Return the part of the microservice versioning article below that opens with the words "A Common Approach: One" and closes with "up into microservices.", copied without any change.

_SOURCE EXTRACT:_
######

Imagine a microservice application consisting of dozens of continuously-deployed autonomous services. Each of the application’s constellation of services has its own repository, with a different versioning scheme and a different team continually shipping new versions.
Riddle me this: How can I tell the (whole) application’s version? Being that the change history is scattered among dozens of repositories, what’s the most efficient approach to keeping track of changes? And how do we manage application releases?
Any team using microservice architectures, including ours at Semaphore, must deal with these questions. In this article, I’d like to look at a couple different ways to answer them.
A Common Approach: One Microservice, One Repository
The most common way to start out with a microservice architecture application is to use the multirepo approach:
The design is broken up into microservices.
A separate repository is created for each microservice (where the “multi” in multirepo comes from).
Each repository has an independent CI/CD pipeline to continuously deploy the microservice to production.
Let’s call this fine-grained form of continuous deployment a micro-deployment for lack of a better term. With micro-deployments, the microservice versions are bumped and applied independently, with little need for integration testing.

######

_DATASET EXCERPTS:_
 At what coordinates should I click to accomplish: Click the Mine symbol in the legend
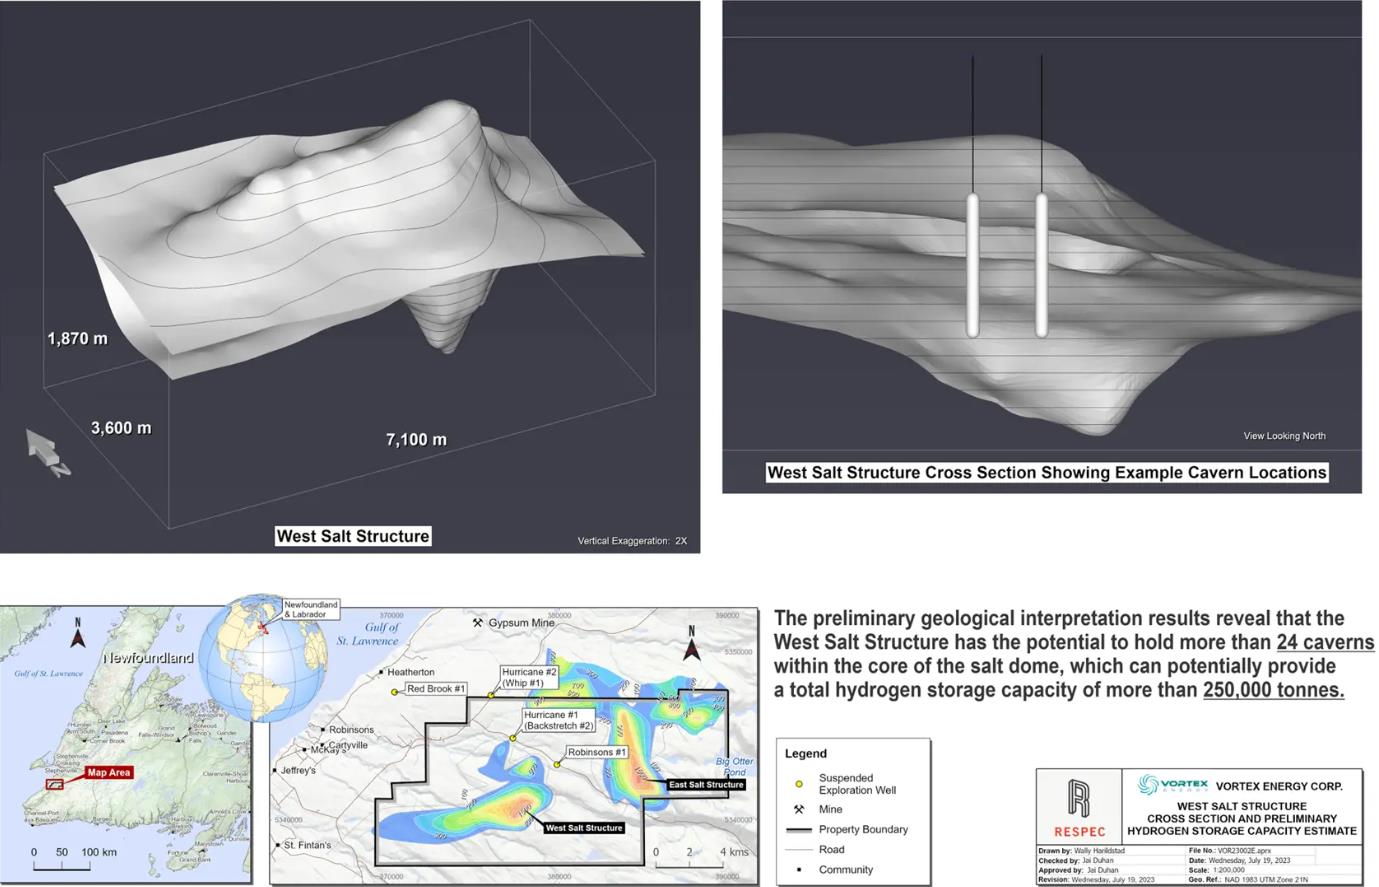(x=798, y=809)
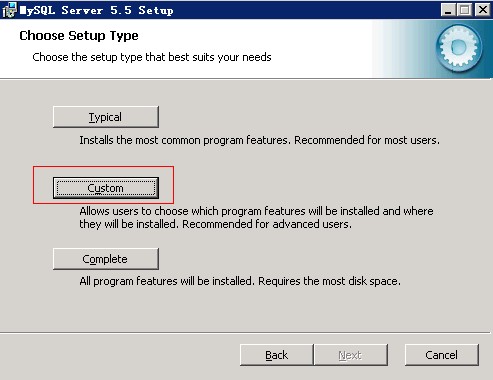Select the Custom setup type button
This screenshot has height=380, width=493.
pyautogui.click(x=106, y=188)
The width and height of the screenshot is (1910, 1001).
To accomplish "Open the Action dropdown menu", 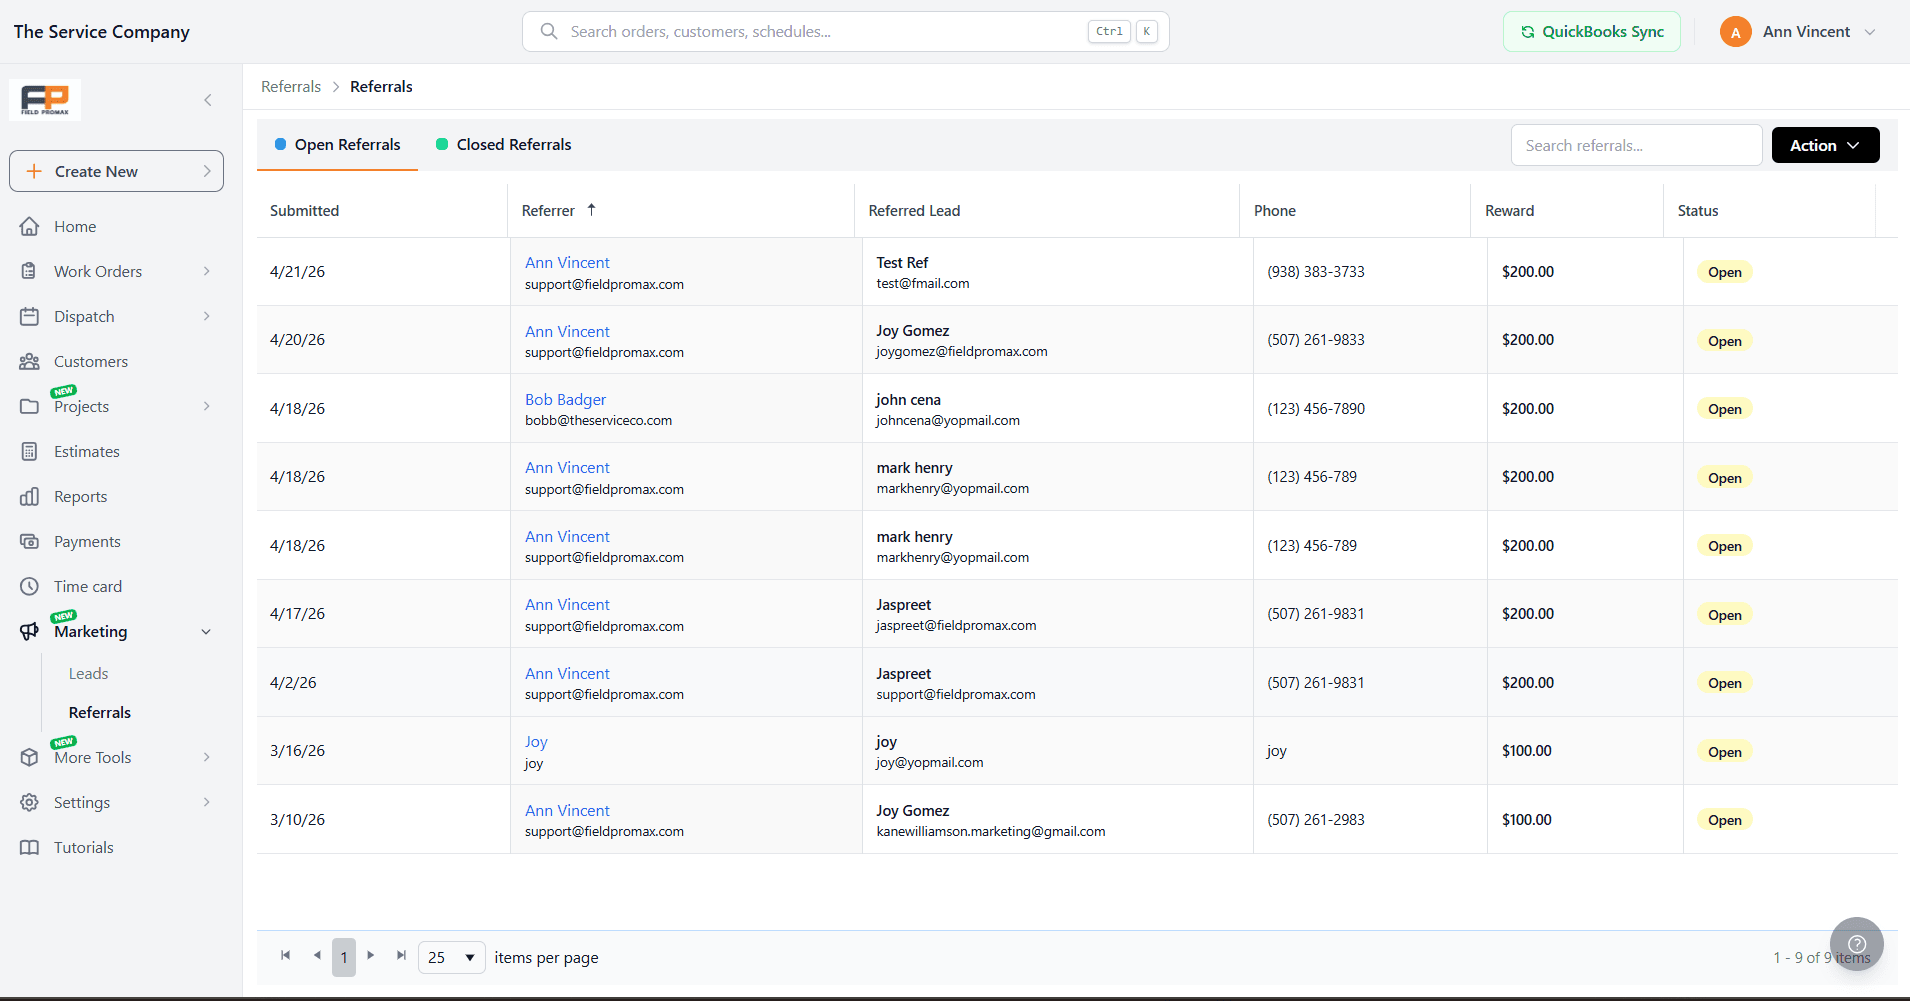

######

_SOLUTION TO THIS PROBLEM:_
A Common Approach: One Microservice, One Repository
The most common way to start out with a microservice architecture application is to use the multirepo approach:
The design is broken up into microservices.